Friday, November 13, 2009

Serbia's New Draft Copyright Law - A Partial Diff; Copyright Watch, 11/12/09

Danny OBrien, Copyright Watch; Serbia's New Draft Copyright Law - A Partial Diff:

"Disability Exceptions

The new Serbian law has an explicit exception for "persons with invalidity" (Article 54):

For the needs of the persons with invalidity, it is allowed, without the permission of the author and without payment of the remuneration, to copy and distribute the work protected by copyright, if such a work does not exist in the required form, if its use is in direct connection with the invalidity of persons concerned and in the scope that is required by a specific kind of invalidity providing the copying and distribution has not been made for the sake of realizing direct or indirect commercial gain.

Disability exceptions are at the forefront of current discussions of international copyright, with WIPO currently debating a proposed Treaty on Improved Access for Blind, Visually Impaired and other Reading Disabled Persons to normalize these exceptions across the world.

Serbia's proposed provisions score plus points for not restricting the scope of their exception to just those with reading disabilities or the blind. Modern technology means that content can be improved for a whole range of sensory disabilities (like signing books for the many people born with hearing disabilities who develop reading problems).

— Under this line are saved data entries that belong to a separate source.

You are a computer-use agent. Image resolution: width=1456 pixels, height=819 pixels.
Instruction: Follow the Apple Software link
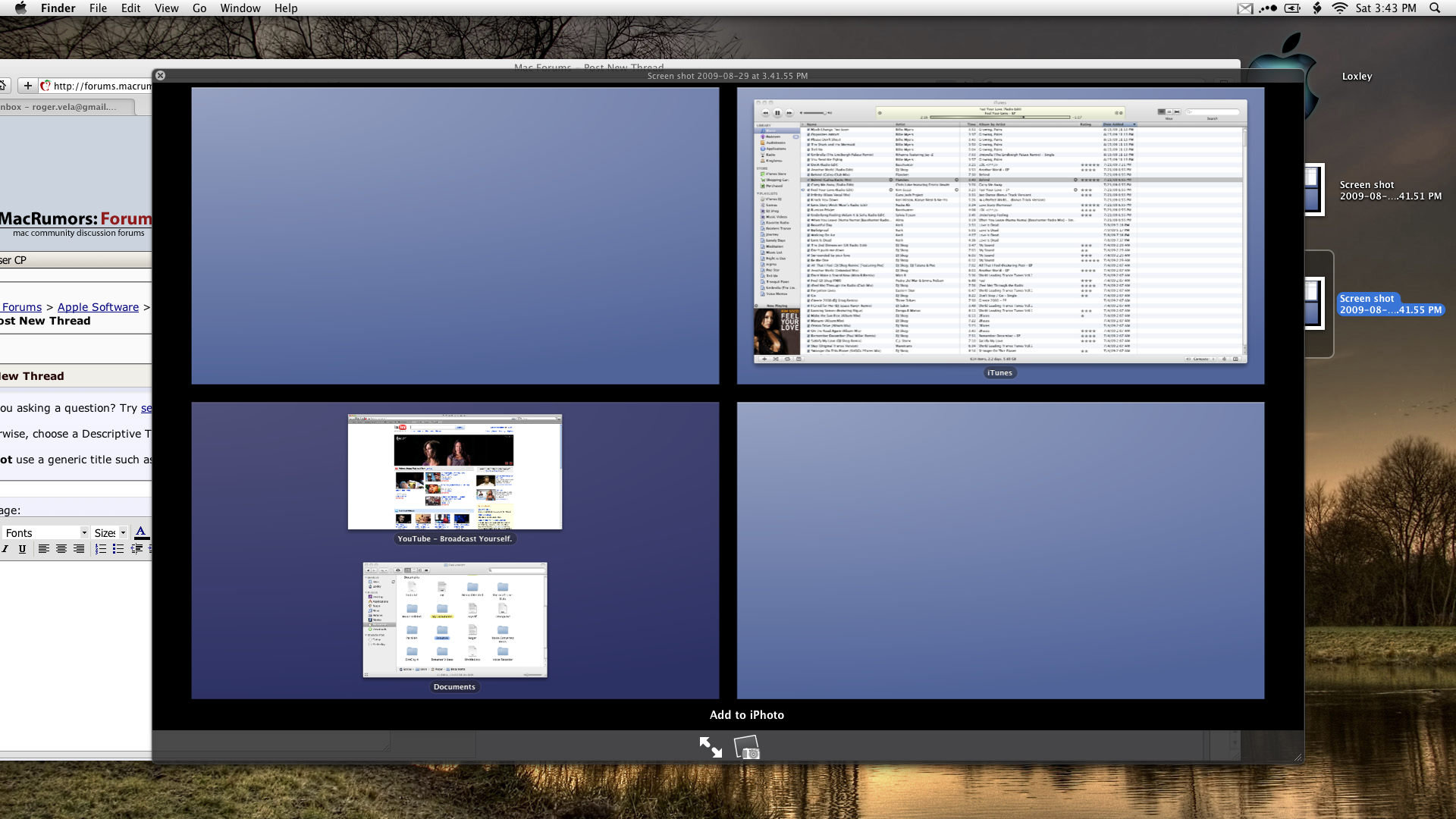[98, 307]
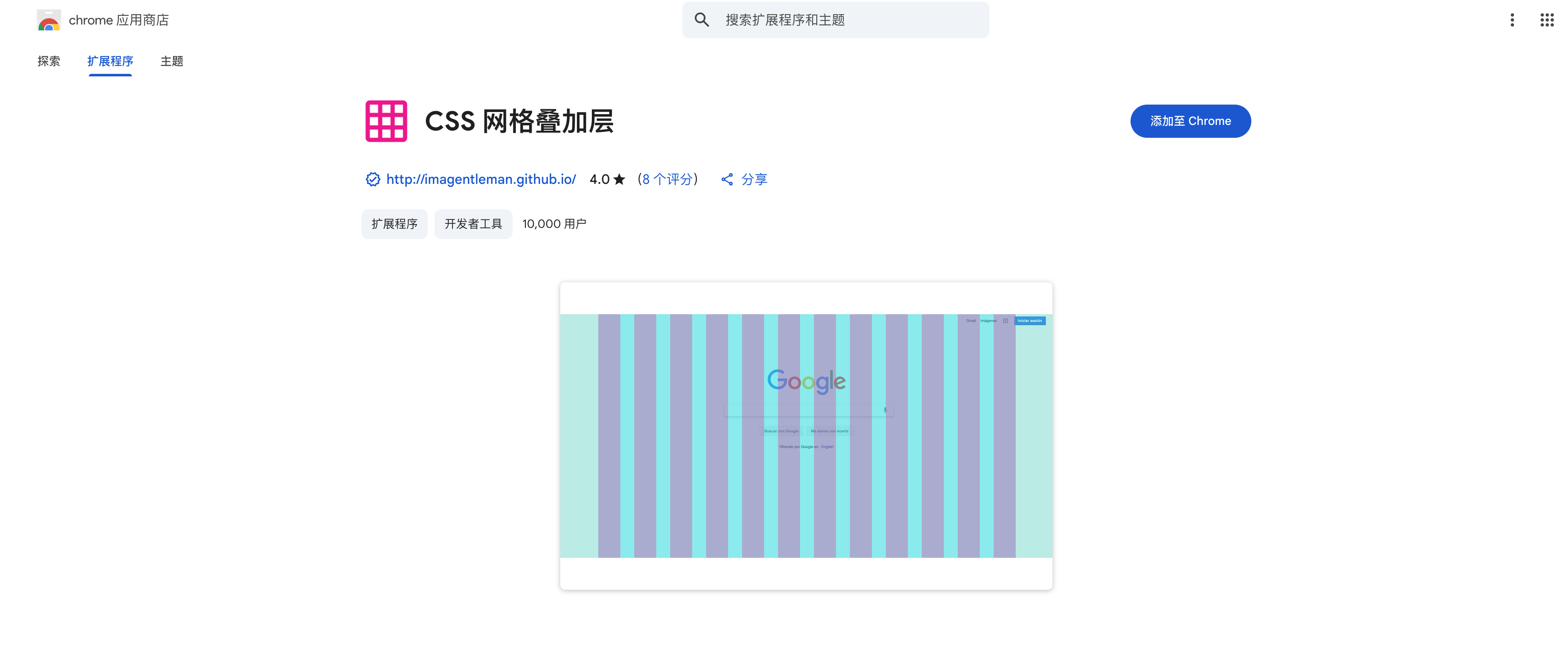Click the rating star icon

[619, 179]
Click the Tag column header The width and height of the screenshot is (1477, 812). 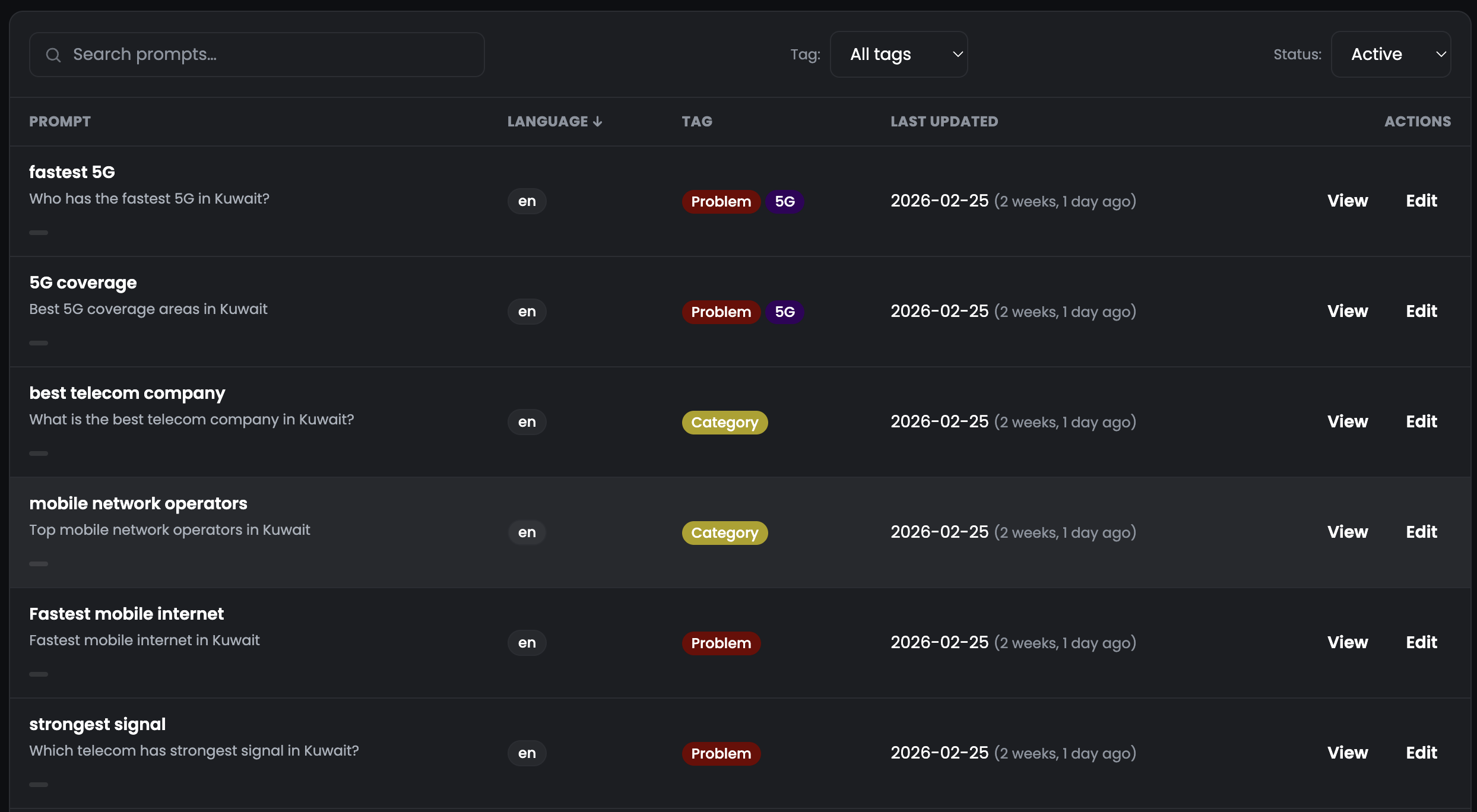click(696, 122)
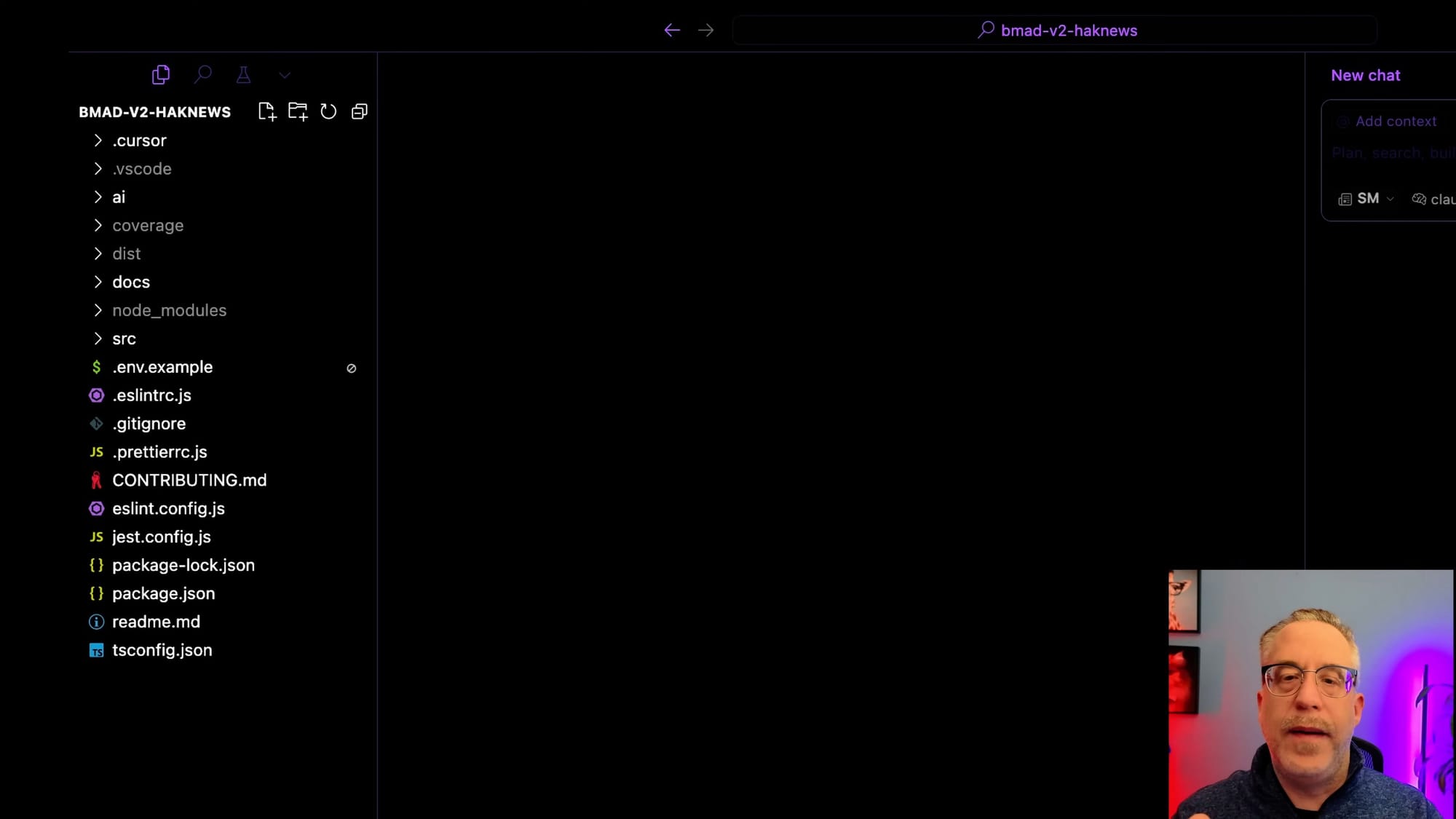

Unfortunately, the Article makes no mention of one of the key limiting factors for many with disabilities right now: bypassing the digital rights management restrictions on existing digital content to transform it by themselves into a new, accessible form. Article 208 contains Serbia's anti-circumvention provisions, similar to the United State's DMCA; it's not clear from a first glance that those with disabilites can legally access their own media if they have to bypass DRM to transform it."